Content starts
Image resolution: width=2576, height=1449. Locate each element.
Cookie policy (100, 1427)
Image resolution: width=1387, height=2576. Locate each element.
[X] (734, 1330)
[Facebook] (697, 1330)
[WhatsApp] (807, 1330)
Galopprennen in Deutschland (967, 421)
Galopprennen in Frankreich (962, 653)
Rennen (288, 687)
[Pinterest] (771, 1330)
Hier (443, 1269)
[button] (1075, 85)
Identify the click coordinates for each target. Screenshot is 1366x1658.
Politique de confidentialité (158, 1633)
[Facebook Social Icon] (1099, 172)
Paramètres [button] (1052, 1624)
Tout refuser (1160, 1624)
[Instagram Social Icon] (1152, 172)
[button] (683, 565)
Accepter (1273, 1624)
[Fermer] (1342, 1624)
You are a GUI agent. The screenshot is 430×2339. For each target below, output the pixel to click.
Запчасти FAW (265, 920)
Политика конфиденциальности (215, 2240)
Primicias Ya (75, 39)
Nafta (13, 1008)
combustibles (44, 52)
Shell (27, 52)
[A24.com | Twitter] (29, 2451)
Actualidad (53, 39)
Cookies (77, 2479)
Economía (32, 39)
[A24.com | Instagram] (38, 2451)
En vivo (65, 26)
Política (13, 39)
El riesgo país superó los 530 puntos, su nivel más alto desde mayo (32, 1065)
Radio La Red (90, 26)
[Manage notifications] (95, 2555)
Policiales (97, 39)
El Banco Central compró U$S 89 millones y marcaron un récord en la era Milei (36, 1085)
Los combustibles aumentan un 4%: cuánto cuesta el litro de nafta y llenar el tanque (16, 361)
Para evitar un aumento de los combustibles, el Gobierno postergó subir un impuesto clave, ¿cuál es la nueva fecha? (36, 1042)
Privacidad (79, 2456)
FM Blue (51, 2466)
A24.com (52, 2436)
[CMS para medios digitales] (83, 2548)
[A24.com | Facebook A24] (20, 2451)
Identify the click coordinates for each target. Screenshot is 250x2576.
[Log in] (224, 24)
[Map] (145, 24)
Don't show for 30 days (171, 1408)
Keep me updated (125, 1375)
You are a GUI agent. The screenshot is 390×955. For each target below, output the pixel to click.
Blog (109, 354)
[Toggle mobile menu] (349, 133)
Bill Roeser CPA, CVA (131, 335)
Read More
Content ends
Brief:
Return each line of the listing that holds the string "Instagram".

Answer below:
[Instagram Social Icon] (1152, 172)
[A24.com | Instagram] (38, 2451)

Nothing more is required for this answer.